Discussion on the 2004 Srebrenica Report and its annulment means the continuation of the policy led by Bosnia's Serb leader, Milorad Dodik, which systematically denies the Srebrenica genocide and attempts to revise the facts of history, the ruling Party of Democratic Action (SDA) said on Wednesday.
No conclusion or statement can change the truth about the genocide against Bosniaks of Srebrenica, SDA said adding that this truth entails that the genocide against Bosniaks in the UN-protected zone of Srebrenica was committed by the forces of the Republika Srpska (RS) entity, Bosnia's Serb-dominated part.
The RS parliament convened on Tuesday in a special session at RS President Milorad Dodik's request to discuss the 2004 Report on Srebrenica which Dodik assessed as fake and being used for political manipulation.
According to Dodik, the report adopted by an RS Government's commission, which includes the information on the Srebrenica events from July 1995, was passed under the pressure of the international community.
The RS National Assembly adopted on Tuesday a conclusion without votes of Bosniak MPs, rejecting the 2004 Srebrenica Report and stipulating among other things the formation of an independent, international commission to impartially determine the extent of suffering of the Serbs in Srebrenica during the 1992-95 period and in Sarajevo during the 1991-95 period.
SDA said the conclusions passed by the RS National Assembly had no legal or historic effect but they clearly confirmed that representatives of the Bosnian Serbs were not ready to face the truth and take the road of reconciliation.

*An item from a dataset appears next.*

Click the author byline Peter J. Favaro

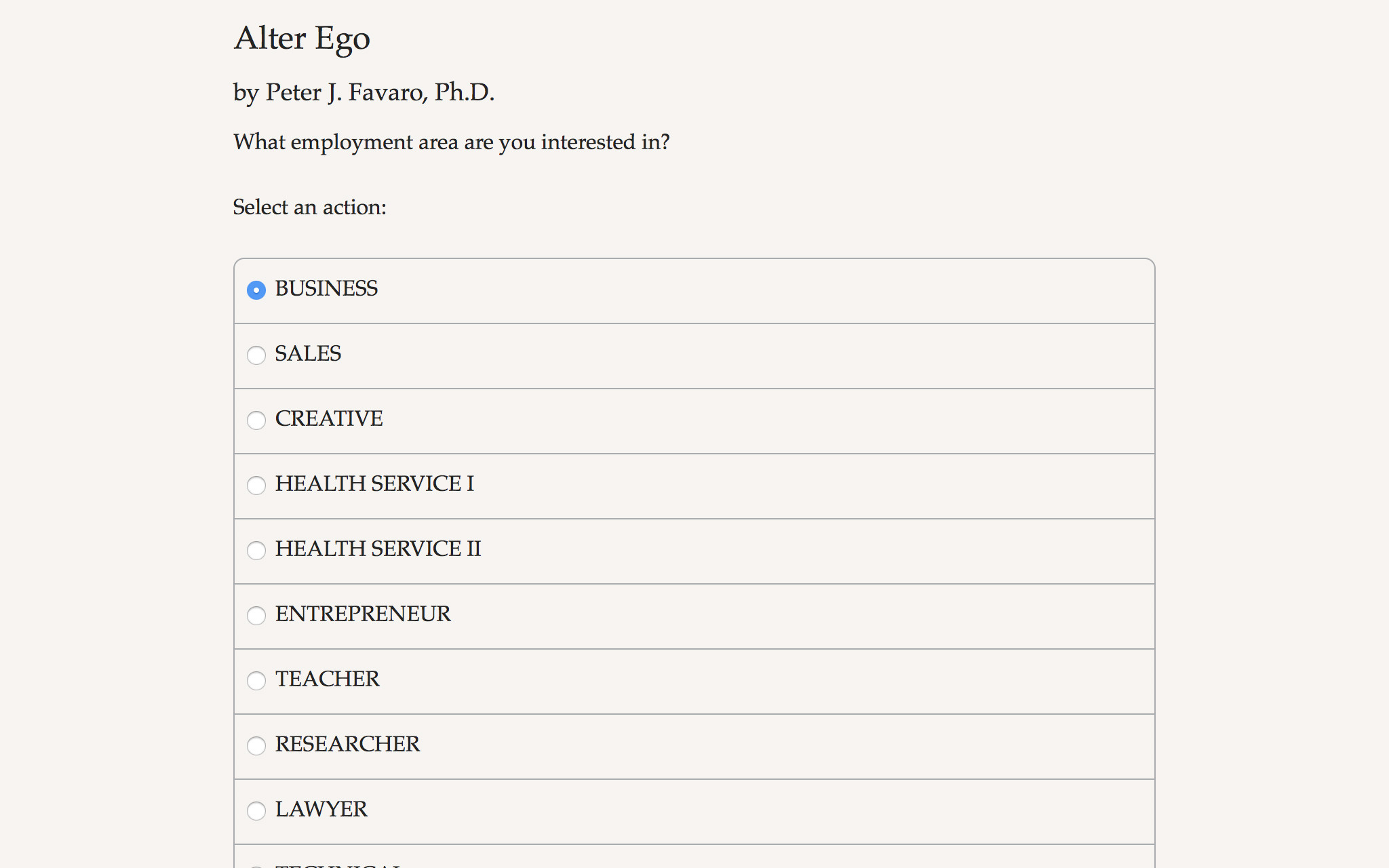(364, 92)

“The RS authorities have continued manipulating the Serb people, linking the genocide against the Bosniaks of Srebrenica with the suffering of Serbs in Sarajevo. They deliberately keep quiet about the fact that the largest number of Serbs in Sarajevo were killed by bombs and snipers shot from the RS army's side just like their fellow citizens of other ethnicities were…,” SDA said.
In April 1993 the UN had declared the besieged enclave of the eastern Bosnian town of Srebrenica a safe area under the UN protection. However, in July 1995 the Dutch battalion soldiers failed to prevent the town's capture by the Bosnian Serb forces and the massacre that followed.
More than 8,000 Bosniak men and boys were killed in what two international courts ruled was a genocide committed in the days after 11 July 1995. So far the remains of more than 6,600 have been found and buried.